● **Énoncé A**
Pouvez-vous reproduire à l'identique les entrées, de la ligne contenant « Task: Select the » jusqu'à celle contenant « Looking at the », ces deux lignes comprises ?

● **Extrait présenté**
+++

4. Il résulte de l'ensemble des travaux préparatoires du régime fiscal des sociétés mères, en particulier de ceux de l'article 27 de la loi du 31 juillet 1920 portant fixation du budget général de l'exercice 1920, de l'article 53 de la loi du 31 décembre 1936 portant réforme fiscale, de l'article 45 de la loi du 14 avril 1952 portant loi de finances pour 1952, des articles 20 et 21 de la loi du 12 juillet 1965 modifiant l'imposition des entreprises et des revenus de capitaux mobiliers et de l'article 9 de la loi de finances pour 2001, ainsi que de la circonstance que le bénéfice de ce régime fiscal a toujours été subordonné à une condition de détention des titres depuis l'origine ou de durée minimale de détention, et, depuis 1936, à une condition de seuil de participation minimale dans le capital des sociétés émettrices, que le législateur, en cherchant à supprimer ou à limiter la succession d'impositions susceptibles de frapper les produits que les sociétés mères perçoivent de leurs participations dans des sociétés filles et ceux qu'elles redistribuent à leurs propres actionnaires, a eu comme objectif de favoriser l'implication de sociétés mères dans le développement économique de sociétés filles pour les besoins de la structuration et du renforcement de l'économie française.

+++

● **Liste des entrées**
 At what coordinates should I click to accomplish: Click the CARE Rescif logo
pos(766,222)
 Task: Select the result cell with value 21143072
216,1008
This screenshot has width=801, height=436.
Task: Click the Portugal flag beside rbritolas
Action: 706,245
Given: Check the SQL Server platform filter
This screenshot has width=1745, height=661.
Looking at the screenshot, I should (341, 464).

+++

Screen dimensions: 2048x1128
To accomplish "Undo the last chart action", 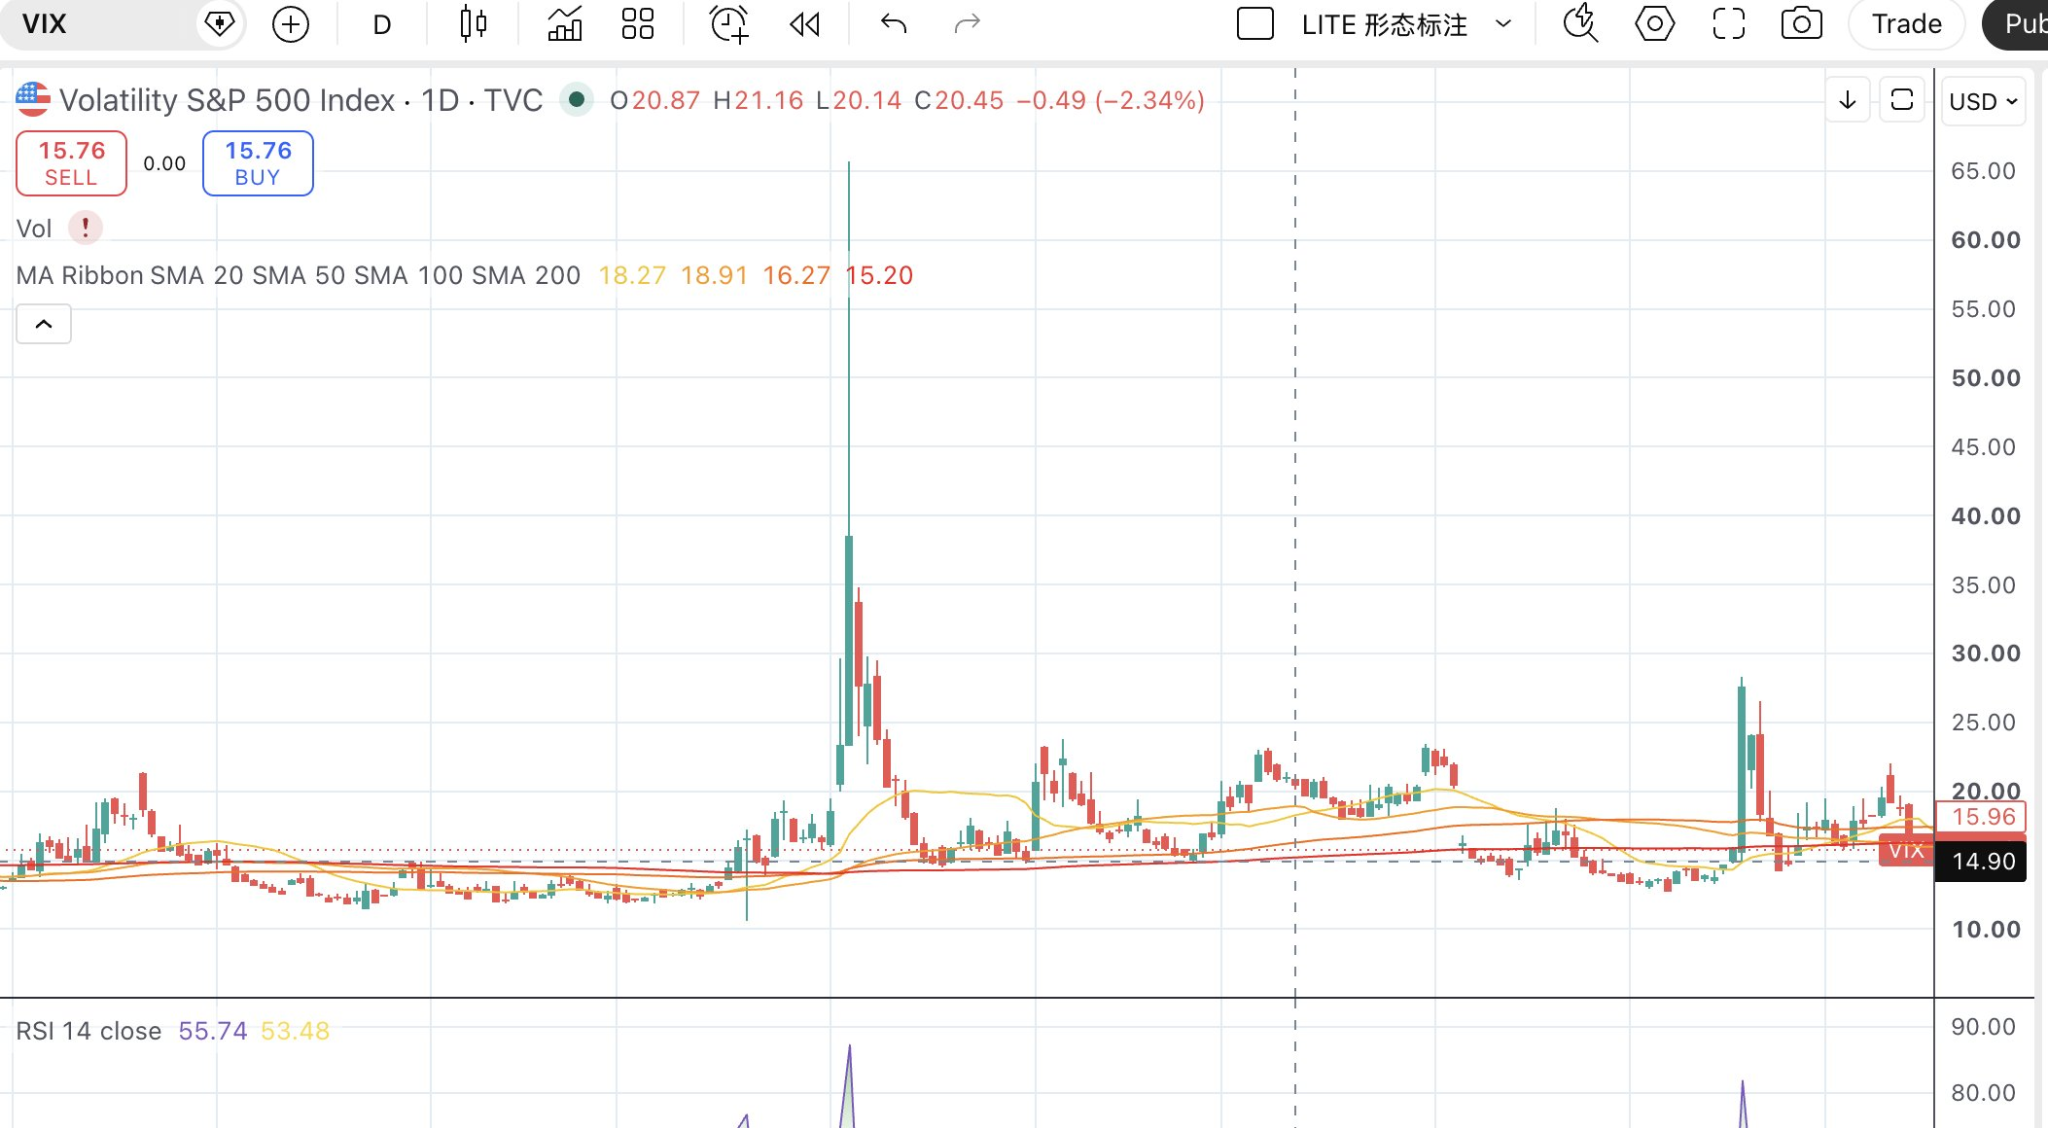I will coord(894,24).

+++

● **Énoncé B**
Quelles lois l'extrait sur le régime fiscal des sociétés mères cite-t-il pour leurs travaux préparatoires ?

● **Réponse finale A**
 Task: Select the result cell with value 21143072
216,1008
This screenshot has width=801, height=436.
Task: Click the Portugal flag beside rbritolas
Action: 706,245
Given: Check the SQL Server platform filter
This screenshot has width=1745, height=661.
Looking at the screenshot, I should (341, 464).

● **Réponse finale B**
- la loi du 31 juillet 1920 portant fixation du budget général de l'exercice 1920
- la loi du 31 décembre 1936 portant réforme fiscale
- la loi du 14 avril 1952 portant loi de finances pour 1952
- la loi du 12 juillet 1965 modifiant l'imposition des entreprises et des revenus de capitaux mobiliers
- la loi de finances pour 2001